==== DATA LINES
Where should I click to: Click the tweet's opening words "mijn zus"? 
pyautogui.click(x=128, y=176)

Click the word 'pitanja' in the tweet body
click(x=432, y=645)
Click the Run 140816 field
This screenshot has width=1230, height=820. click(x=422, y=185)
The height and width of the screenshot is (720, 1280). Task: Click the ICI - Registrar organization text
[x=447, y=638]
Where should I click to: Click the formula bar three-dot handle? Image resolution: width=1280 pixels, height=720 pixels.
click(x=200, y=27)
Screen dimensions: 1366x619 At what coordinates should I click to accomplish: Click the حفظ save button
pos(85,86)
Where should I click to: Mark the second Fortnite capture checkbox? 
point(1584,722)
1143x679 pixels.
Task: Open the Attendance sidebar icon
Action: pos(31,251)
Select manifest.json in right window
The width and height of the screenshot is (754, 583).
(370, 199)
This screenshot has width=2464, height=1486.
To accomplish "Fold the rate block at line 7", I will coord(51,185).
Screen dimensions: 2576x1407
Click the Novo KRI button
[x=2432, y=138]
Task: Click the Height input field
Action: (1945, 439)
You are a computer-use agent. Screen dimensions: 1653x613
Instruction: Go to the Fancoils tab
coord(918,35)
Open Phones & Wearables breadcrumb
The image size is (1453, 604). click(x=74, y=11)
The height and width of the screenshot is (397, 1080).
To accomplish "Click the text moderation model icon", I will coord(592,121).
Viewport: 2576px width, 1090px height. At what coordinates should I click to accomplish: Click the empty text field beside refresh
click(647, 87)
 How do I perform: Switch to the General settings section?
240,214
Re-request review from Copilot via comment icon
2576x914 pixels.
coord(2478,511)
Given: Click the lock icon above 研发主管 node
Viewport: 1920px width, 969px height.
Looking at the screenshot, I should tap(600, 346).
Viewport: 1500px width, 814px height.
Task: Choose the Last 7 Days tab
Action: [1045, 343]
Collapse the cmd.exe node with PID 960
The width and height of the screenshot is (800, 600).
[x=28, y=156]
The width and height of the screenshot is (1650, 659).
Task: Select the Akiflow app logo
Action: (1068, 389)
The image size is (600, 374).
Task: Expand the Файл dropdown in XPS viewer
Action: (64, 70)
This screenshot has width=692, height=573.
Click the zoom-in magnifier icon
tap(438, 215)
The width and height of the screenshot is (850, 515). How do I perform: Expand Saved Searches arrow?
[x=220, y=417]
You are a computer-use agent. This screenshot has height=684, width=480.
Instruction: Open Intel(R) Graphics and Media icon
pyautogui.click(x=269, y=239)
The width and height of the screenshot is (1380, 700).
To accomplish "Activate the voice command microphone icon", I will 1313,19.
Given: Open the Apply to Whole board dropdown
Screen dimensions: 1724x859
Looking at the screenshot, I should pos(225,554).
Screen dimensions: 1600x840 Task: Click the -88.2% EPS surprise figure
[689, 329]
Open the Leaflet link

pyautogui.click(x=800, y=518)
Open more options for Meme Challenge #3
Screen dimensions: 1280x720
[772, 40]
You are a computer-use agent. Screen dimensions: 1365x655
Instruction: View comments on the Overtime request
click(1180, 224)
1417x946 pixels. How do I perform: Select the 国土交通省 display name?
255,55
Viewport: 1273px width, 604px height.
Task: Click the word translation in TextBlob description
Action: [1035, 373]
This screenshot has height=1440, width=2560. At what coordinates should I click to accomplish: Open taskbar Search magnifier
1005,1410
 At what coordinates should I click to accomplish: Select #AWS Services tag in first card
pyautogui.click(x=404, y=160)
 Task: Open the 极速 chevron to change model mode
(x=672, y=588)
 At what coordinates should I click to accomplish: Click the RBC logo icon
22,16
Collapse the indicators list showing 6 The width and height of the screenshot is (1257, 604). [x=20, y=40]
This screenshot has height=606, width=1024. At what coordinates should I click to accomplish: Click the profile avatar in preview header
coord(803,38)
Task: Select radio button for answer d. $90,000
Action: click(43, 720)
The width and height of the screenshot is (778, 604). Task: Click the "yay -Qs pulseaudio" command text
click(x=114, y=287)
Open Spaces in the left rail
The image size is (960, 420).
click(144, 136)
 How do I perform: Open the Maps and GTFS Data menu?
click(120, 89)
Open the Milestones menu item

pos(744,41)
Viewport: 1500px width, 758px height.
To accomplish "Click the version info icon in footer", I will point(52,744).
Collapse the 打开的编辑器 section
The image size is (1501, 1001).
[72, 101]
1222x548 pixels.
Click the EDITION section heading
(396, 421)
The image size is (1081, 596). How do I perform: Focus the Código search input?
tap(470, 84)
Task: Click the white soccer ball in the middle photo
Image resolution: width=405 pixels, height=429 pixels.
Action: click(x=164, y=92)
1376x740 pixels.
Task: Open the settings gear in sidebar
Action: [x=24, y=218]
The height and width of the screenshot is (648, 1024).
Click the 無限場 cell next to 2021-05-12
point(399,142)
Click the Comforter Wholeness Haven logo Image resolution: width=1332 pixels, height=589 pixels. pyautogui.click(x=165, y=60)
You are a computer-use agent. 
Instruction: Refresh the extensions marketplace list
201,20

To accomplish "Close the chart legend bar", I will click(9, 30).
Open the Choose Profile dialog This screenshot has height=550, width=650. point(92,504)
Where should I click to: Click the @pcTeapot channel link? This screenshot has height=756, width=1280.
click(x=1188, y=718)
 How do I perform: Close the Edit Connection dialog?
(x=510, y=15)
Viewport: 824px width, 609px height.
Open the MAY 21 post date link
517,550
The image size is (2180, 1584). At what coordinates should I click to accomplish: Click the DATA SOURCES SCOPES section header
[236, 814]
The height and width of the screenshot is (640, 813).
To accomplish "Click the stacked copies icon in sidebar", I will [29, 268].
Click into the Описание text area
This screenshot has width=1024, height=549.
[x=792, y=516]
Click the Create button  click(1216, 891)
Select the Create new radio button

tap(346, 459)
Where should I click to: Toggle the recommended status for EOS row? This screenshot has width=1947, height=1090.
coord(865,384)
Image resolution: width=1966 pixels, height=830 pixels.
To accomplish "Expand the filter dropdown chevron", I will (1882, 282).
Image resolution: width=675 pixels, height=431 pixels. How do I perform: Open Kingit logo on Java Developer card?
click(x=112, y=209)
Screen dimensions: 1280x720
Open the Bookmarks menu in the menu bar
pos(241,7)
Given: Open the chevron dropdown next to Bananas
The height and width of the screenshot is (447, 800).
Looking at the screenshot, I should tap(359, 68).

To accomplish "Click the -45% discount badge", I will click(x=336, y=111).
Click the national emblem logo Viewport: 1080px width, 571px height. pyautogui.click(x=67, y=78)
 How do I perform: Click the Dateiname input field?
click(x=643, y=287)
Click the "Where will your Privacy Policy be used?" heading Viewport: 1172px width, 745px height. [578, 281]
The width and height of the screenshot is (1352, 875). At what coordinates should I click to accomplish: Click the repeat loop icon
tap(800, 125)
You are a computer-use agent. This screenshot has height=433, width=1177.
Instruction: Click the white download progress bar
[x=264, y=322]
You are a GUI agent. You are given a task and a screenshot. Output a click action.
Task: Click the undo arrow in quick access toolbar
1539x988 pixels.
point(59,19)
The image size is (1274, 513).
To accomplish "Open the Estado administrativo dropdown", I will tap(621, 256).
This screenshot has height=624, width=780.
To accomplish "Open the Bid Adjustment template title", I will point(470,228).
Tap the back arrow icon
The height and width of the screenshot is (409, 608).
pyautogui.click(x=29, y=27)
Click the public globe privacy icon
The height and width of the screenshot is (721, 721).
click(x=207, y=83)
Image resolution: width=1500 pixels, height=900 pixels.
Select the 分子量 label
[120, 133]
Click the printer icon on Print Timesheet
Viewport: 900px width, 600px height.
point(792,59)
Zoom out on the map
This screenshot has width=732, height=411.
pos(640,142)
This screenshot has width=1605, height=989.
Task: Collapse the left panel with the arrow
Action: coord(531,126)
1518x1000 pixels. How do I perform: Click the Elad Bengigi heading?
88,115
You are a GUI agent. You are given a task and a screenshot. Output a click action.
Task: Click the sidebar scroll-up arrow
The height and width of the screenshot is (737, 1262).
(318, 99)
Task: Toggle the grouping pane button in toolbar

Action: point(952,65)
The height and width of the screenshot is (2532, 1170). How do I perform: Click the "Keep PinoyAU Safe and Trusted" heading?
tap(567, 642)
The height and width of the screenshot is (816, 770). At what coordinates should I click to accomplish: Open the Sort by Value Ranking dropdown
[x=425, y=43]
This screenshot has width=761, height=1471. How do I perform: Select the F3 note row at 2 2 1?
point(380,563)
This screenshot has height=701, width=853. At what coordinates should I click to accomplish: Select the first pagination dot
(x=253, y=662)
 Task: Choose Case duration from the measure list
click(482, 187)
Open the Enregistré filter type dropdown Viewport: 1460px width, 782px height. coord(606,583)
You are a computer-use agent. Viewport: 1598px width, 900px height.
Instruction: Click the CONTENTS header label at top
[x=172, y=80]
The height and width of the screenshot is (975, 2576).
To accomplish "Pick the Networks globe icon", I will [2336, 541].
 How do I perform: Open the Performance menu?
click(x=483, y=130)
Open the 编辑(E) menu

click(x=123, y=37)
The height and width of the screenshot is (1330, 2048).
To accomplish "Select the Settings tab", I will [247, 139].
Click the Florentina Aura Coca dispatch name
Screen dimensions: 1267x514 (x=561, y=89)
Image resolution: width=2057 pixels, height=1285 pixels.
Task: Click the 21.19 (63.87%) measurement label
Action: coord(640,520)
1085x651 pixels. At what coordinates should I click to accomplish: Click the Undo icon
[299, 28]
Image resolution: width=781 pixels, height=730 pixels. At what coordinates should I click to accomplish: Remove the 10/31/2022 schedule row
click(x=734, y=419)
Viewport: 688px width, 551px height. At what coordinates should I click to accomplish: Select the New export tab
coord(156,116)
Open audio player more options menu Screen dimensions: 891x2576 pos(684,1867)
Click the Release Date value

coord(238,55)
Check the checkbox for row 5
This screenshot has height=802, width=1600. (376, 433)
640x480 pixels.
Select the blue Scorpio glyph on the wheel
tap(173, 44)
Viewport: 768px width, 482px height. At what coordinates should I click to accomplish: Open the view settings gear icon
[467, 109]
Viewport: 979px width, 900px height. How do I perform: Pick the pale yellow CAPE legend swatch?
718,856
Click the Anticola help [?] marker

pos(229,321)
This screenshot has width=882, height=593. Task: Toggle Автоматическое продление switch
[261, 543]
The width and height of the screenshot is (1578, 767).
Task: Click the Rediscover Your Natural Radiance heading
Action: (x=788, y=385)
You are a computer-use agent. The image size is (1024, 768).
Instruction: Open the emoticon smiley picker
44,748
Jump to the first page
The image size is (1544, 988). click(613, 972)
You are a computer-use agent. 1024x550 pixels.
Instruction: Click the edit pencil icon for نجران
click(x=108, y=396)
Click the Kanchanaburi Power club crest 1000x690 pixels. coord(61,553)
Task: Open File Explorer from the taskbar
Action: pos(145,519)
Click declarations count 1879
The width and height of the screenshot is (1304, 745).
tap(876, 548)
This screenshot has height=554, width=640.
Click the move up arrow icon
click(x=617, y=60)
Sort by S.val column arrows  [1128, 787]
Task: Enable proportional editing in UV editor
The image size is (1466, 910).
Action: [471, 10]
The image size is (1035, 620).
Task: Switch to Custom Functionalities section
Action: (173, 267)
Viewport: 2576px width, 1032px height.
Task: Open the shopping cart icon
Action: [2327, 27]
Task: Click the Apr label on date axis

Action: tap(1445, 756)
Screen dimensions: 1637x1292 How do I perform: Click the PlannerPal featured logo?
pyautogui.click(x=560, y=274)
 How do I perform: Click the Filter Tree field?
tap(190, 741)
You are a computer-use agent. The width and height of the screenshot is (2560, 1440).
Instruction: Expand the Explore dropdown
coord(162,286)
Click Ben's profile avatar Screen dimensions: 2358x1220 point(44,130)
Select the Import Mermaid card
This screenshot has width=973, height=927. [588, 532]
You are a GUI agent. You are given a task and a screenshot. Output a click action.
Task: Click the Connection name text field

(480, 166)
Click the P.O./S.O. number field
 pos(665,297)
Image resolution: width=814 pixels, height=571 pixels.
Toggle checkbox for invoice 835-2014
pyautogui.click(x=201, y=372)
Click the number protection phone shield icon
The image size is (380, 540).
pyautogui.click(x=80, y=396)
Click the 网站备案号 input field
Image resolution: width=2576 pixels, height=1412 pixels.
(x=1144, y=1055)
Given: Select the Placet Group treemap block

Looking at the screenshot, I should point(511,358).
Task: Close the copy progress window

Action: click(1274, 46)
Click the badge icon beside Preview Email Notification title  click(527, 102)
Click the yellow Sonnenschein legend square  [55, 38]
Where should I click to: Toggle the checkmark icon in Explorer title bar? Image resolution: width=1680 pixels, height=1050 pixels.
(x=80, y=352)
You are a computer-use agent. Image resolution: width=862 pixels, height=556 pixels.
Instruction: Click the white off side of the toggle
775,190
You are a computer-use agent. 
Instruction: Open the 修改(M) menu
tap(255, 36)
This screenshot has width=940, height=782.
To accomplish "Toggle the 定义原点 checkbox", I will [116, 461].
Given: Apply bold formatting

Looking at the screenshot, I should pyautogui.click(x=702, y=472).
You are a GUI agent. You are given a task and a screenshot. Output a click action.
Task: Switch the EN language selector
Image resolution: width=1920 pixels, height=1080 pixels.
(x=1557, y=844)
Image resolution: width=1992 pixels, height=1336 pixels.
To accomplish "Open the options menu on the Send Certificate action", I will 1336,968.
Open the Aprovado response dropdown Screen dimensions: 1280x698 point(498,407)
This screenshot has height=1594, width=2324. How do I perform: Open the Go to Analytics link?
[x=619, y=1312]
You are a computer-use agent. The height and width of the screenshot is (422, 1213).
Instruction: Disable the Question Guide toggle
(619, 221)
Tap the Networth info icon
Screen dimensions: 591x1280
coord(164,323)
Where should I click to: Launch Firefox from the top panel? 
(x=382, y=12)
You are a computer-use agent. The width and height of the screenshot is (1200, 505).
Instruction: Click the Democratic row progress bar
========
▶ **WRITTEN INSTRUCTION**: Output the lines above as a Markdown table with the columns Row and Line, starting at the line that contains "Sort by S.val" and ending at the line that contains "tap(190, 741)". Skip blank lines.

▶ **ANSWER TO THE EXERCISE**:
| Row | Line |
|---|---|
| 1 | Sort by S.val column arrows  [1128, 787] |
| 2 | Task: Enable proportional editing in UV editor |
| 3 | The image size is (1466, 910). |
| 4 | Action: [471, 10] |
| 5 | The image size is (1035, 620). |
| 6 | Task: Switch to Custom Functionalities section |
| 7 | Action: (173, 267) |
| 8 | Viewport: 2576px width, 1032px height. |
| 9 | Task: Open the shopping cart icon |
| 10 | Action: [2327, 27] |
| 11 | Task: Click the Apr label on date axis |
| 12 | Action: tap(1445, 756) |
| 13 | Screen dimensions: 1637x1292 How do I perform: Click the PlannerPal featured logo? |
| 14 | pyautogui.click(x=560, y=274) |
| 15 |  How do I perform: Click the Filter Tree field? |
| 16 | tap(190, 741) |